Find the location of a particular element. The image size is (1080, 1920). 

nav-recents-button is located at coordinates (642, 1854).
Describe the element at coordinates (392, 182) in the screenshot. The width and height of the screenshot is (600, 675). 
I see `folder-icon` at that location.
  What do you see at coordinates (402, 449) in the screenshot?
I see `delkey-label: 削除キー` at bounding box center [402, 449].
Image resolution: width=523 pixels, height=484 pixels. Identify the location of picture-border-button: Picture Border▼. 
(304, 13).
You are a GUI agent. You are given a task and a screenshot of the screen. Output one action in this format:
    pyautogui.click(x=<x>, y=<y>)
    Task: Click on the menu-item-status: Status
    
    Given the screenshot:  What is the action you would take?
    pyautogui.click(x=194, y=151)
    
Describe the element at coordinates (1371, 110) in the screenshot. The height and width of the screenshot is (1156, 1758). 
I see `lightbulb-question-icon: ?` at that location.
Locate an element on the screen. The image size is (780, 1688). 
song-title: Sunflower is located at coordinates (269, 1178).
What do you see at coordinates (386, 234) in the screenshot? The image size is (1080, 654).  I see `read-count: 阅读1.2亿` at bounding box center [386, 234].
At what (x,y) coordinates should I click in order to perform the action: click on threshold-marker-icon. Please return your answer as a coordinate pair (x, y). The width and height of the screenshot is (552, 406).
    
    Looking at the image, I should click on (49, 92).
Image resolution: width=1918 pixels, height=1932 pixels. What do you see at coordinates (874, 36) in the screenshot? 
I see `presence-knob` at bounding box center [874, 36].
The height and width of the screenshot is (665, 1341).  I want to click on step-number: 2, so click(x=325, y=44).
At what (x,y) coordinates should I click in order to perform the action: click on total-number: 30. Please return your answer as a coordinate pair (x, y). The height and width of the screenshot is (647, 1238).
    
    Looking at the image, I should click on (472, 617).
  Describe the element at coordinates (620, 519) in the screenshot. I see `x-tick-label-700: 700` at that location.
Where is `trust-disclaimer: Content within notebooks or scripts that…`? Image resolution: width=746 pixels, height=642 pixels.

-------------------------

**Description of the task**
Please return the entries word for word, starting at the line that contains "Locate an element" and ending at the final line of the entries.

**Response for this exercise**
Locate an element on the screen. The image size is (780, 1688). 
song-title: Sunflower is located at coordinates (269, 1178).
What do you see at coordinates (386, 234) in the screenshot? The image size is (1080, 654).  I see `read-count: 阅读1.2亿` at bounding box center [386, 234].
At what (x,y) coordinates should I click in order to perform the action: click on threshold-marker-icon. Please return your answer as a coordinate pair (x, y). The width and height of the screenshot is (552, 406).
    
    Looking at the image, I should click on (49, 92).
Image resolution: width=1918 pixels, height=1932 pixels. What do you see at coordinates (874, 36) in the screenshot? 
I see `presence-knob` at bounding box center [874, 36].
The height and width of the screenshot is (665, 1341).  I want to click on step-number: 2, so click(x=325, y=44).
At what (x,y) coordinates should I click in order to perform the action: click on total-number: 30. Please return your answer as a coordinate pair (x, y). The height and width of the screenshot is (647, 1238).
    
    Looking at the image, I should click on (472, 617).
  Describe the element at coordinates (620, 519) in the screenshot. I see `x-tick-label-700: 700` at that location.
Where is `trust-disclaimer: Content within notebooks or scripts that…`? Image resolution: width=746 pixels, height=642 pixels.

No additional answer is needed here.